IRIS Failsafe System Does Not Start

If the IRIS FailSafe system does not start, follow these steps:

  1. Make sure that IRIS FailSafe is chkconfig'd on.


    Note: If two failovers have occurred within a period of time specified by MIN_UPTIME in /etc/init.d/failsafe (300 seconds, by default) IRIS FailSafe software automatically performs chkconfig failsafe off.


  2. Make sure that /var/ha/ha.conf is identical on both nodes in the cluster by entering this command on each node:

    # /usr/etc/ha_cfgchksum
    0x12a2390e
    

    The checksums output by the commands should be identical.

  3. Check the format and contents of /var/ha/ha.conf using the ha_cfgverify command:

    # /usr/etc/ha_cfgverify 
    

    Ensure that there are no errors from ha_cfgverify.

  4. Verify the network interfaces and serial connections using the procedures in the sections “Testing the Public Network Interfaces” and “Testing the Serial Connections” in Chapter 5.

  5. Look at /var/adm/SYSLOG to see what errors are printed out by the IRIS FailSafe daemons.
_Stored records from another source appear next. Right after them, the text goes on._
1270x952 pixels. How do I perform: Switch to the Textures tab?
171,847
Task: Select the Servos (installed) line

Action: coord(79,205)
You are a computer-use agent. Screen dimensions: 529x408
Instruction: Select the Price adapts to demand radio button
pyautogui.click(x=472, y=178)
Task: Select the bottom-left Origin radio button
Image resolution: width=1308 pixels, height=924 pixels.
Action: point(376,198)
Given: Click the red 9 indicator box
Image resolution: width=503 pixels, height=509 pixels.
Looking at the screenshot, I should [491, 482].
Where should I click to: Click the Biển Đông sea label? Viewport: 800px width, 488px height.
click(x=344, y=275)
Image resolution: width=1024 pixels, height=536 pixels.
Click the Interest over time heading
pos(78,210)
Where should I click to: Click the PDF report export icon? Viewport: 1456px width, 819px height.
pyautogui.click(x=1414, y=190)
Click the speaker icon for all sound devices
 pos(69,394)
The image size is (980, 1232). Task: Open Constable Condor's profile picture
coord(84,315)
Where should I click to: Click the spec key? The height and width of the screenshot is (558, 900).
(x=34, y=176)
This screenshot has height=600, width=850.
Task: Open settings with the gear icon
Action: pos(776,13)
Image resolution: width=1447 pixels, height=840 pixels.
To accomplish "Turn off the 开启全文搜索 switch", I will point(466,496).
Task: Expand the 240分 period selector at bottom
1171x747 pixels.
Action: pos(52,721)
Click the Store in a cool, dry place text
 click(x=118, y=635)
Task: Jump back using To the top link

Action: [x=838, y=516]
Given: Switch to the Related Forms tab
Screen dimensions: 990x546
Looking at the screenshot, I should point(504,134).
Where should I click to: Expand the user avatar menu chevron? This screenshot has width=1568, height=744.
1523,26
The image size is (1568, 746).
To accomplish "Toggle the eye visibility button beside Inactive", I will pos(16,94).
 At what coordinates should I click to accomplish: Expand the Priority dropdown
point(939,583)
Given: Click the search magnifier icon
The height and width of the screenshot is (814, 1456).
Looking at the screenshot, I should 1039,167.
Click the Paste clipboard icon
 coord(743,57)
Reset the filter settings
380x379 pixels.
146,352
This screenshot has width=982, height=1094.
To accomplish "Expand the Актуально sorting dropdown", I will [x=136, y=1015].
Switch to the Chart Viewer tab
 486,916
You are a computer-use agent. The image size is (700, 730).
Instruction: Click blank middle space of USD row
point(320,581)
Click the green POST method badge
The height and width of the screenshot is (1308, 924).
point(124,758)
When a node in the IRIS FailSafe cluster starts up normally, the following SYSLOG messages appear:

    ha_appmon[6141]: Received XRELEASE_PEER
    ha_nc[6135]: Received JOINING
    ha_nc[6135]: New state: NC_JOINING
    ha_nc[6135]: Received REJOIN
    ha_appmon[6141]: Received XACQUIRE
    ha_appmon[6141]: Received START_REMMON
    ha_nc[6135]: New state: NC_NORMAL
    

No IRIS FailSafe After a Power Failure

If an IRIS FailSafe cluster consisting of a CHALLENGE S node and a CHALLENGE node that is a not a CHALLENGE S experiences a complete power failure, the cluster may not start up IRIS FailSafe successfully. The problem is that the CHALLENGE S comes up quickly, but gets no response from the other node, times out, and doesn't start IRIS FailSafe. The larger CHALLENGE node comes up more slowly, detects that IRIS FailSafe is not running on the CHALLENGE S, and goes into standby node.

To start IRIS FailSafe manually on the two nodes, enter this command on each node:

# /etc/init.d/failsafe start

To prevent this problem in the future, modify the configuration file /var/ha/ha.conf as follows:

  • Increase the value of the long-timeout parameter. A suggested value is 90.

  • Increase the values of all of the start-monitor-time parameters. A suggested value is 120. It must be larger than the value of the long-timeout parameter.

To install the new configuration file, follow the directions in the section “Upgrade Procedure C” in Chapter 7.

Duplicate SCSI IDs

If you see SCSI bus-related errors after configuring the cluster, or nonexistent devices show up in hinv, follow these steps:

  1. Verify that the SCSI host IDs of the two nodes are different (by convention, 0 and 2) by running nvram.

    To change the SCSI host ID, enter this command:

    # nvram -v scsihostid id 
    

  2. Verify that the SCSI IDs of all disks and other peripherals on the same SCSI bus have distinct SCSI unit numbers and that they are different from the SCSI host IDs of the two nodes in the cluster (usually 0 and 2).


    Note: This convention works when only one internal disk per node is used. If a second internal disk is used in either node, that disk's SCSI ID cannot be identical to either SCSI host ID.


Trouble Accessing a Network Interface

If you cannot access a network interface, check if the interface is configured up and the network interface is working as described below.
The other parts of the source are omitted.